- _Directions_: The expected output is the first line of the data below and every line after it, up to and including the line containing "Task: Click 增加新的SMTP邮件服务器 link", each reproduced exactly.

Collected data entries
● ● ● ●

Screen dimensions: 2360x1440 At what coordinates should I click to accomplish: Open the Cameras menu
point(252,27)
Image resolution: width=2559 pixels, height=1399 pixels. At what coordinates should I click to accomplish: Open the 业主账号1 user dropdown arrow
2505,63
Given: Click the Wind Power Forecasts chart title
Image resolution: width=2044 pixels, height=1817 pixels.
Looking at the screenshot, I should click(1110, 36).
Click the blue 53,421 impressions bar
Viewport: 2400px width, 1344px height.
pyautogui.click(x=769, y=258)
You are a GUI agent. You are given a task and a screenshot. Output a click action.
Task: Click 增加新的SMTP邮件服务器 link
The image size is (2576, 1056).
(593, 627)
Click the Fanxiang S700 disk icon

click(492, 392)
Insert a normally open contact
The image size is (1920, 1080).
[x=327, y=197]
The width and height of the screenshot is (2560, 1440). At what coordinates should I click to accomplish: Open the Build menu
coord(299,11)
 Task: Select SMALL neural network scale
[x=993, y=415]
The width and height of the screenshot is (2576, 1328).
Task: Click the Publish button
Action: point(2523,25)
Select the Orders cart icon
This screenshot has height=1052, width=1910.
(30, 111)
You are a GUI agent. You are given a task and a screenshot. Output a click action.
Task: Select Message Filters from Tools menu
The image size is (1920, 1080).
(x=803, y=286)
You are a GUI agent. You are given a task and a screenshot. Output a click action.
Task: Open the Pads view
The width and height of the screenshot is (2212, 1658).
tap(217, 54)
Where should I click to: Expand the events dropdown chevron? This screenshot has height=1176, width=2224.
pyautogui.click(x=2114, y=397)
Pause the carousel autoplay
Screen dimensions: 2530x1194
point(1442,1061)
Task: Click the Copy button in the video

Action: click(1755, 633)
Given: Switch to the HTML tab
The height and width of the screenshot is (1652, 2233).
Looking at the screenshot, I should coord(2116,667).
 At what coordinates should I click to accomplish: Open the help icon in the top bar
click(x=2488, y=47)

● ● ● ●

- _Task result_:
Screen dimensions: 2360x1440 At what coordinates should I click to accomplish: Open the Cameras menu
point(252,27)
Image resolution: width=2559 pixels, height=1399 pixels. At what coordinates should I click to accomplish: Open the 业主账号1 user dropdown arrow
2505,63
Given: Click the Wind Power Forecasts chart title
Image resolution: width=2044 pixels, height=1817 pixels.
Looking at the screenshot, I should click(1110, 36).
Click the blue 53,421 impressions bar
Viewport: 2400px width, 1344px height.
pyautogui.click(x=769, y=258)
You are a GUI agent. You are given a task and a screenshot. Output a click action.
Task: Click 增加新的SMTP邮件服务器 link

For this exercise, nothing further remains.